L'expert en économie, Hechmi Alaya, fondateur du Think Tank - TEMA, est revenu sur les faits marquants de l'année 2015 qui selon lui devrait au meilleur des cas, aboutir à une stagnation du PIB si ce n'est une réelle récession, et ce même si des expert s'accrochent encore à un taux de croissance entre 0,5 et 0,7%. A la lumière des dernières statistiques publiées par la Banque Central de Tunisie (BCT), le pays pourra difficilement éviter un repli de son PIB, indique Hachemi Alaya, invité de l’émission EcoMag sur Express Fm.
L'expert a mis l'accent sur l'environnement international, et la croissance économique faible des principaux partenaires commerciaux de la Tunisie dont la France qui devrait afficher moins de 1% cette année, outre l'environnement sécuritaire qui s'est fortement détérioré en Tunisie en 2015 et qui a même fait fuir les investisseurs locaux vers des destinations tel que le Maroc. La situation actuelle de l'économie tunisienne est une conséquence d'un cumul bien antérieur à la révolution, qui elle même n'est que le résultat de la crise de 2007-2008, rappelle Hachemi Alaya, qui déplore qu'il n'y ait pas eu en Tunisie de révolution économique au même titre que politique après l'essoufflement du modèle construit dans les années 70.

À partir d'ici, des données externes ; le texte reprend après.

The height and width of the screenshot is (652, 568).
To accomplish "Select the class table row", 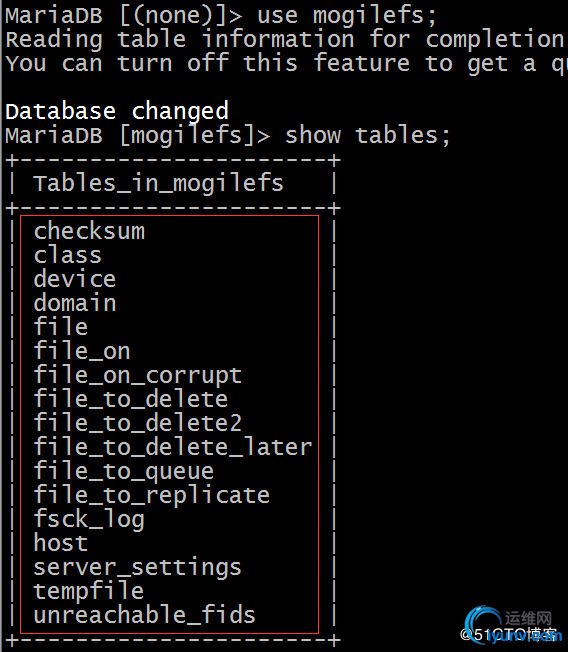I will pyautogui.click(x=67, y=254).
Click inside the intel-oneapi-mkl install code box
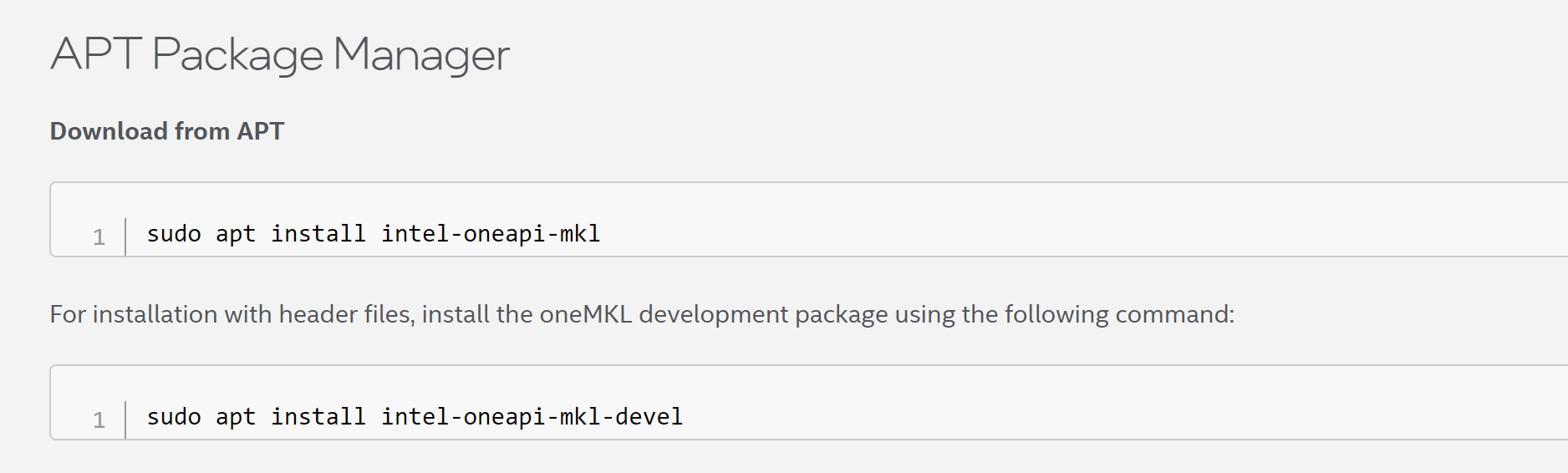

L'Etat tunisien pense toujours pouvoir diriger l'économie, contrôler la création d'emploi ou le taux de croissance, estime Alya, et poursuit la même politique économique qui n'a eu pour effet que d'accroitre les dépenses publiques, et par conséquent l'endettement. Le rôle de l'Etat se limite à fournir le bon climat pour l'activité économique et la création de richesses, poursuit l'expert, citant des exemples de son propre vécu, sur la philosophie sur la quelle est construite l'administration tunisienne, bien plus portée sur le contrôle et la surveillance que sur la stimulation et l'incitation à la création.
Pour 2016, Hachemi Alya relativise l'impact des grèves et des mouvements sociaux sur l'économie nationale, considérant qu'il s'agit d'un aspect normal dans la vie d'une démocratie, en revanche le plus préoccupant pour 2016 sera le régime des trois moteurs de l'économie, à savoir les exportations, la consommation et les investissements. Hachemi Alya rappelle qu'un taux de croissance de 1,7% est attendu pour la zone euro en 2015 mais aussi en 2016, on est donc loin de la perspective d'une vraie relance chez les premiers clients de la Tunisie, ajoute-t-il, ce qui n'augure pas d'une forte évolution des exportations tunisiennes, d'autant plus que les prix des phosphates et de l'huile d'olive (à supposer qu'on exporte les mêmes quantités qu'en 2015 ce qui est très improbable), sont attendus en baisse en 2016. Le tourisme tunisien restera très probablement en berne l'année prochaine, avec le risque sécuritaire qui s'est aggravé.
Par ailleurs, Hachemi Alaya met en avant la nouvelle approche du FMI dans sa relation avec la Tunisie, mettant la consolidation budgétaire (abaissement des dépenses publiques) comme condition pour l'octroi de nouveaux prêts d'appui. La consommation reste totalement tirée par la hausse des salaires déconnectée de la productivité, souligne Alaya, ce qui a détérioré la compétitive des produits tunisiens et le déficit de la balance commerciale par la hausse les importations. La consommation des ménages continuera d'être le principal moteur de l'économie tunisienne en 2016 après les récentes majorations salariales dans le public et prochainement dans le privé, selon Hachemi Alaya, il se pourrait même qu'elle génère un peu de croissance au premier semestre, mais impactera la croissance au 2S2016 négativement, du fait de l'inflation et de l'aggravation de la balance commerciale.
Pour ce qui est de l'investissement, les conditions qui ont engendré son recul sont toujours en place en Tunisie, qui n'a opéré aucune réforme profonde, même le code des investissements n'est toujours pas prêt, le PPP reste quant à lui soumis aux décrets d'application, rappelle l'expert, eux mêmes soumis à plusieurs aléas. Les investisseurs tunisiens eux mêmes continuent de fuir l'instabilité juridique et fiscale, rappelle l’expert, qui ne s'attend pas à de grands changements de ce coté pour 2016.
En conclusion, 2016 risque d'être dans la continuité du scénario tendanciel de 2015, et risque fort de se solder par une évolution négative du PIB, insiste Hachemi Alaya.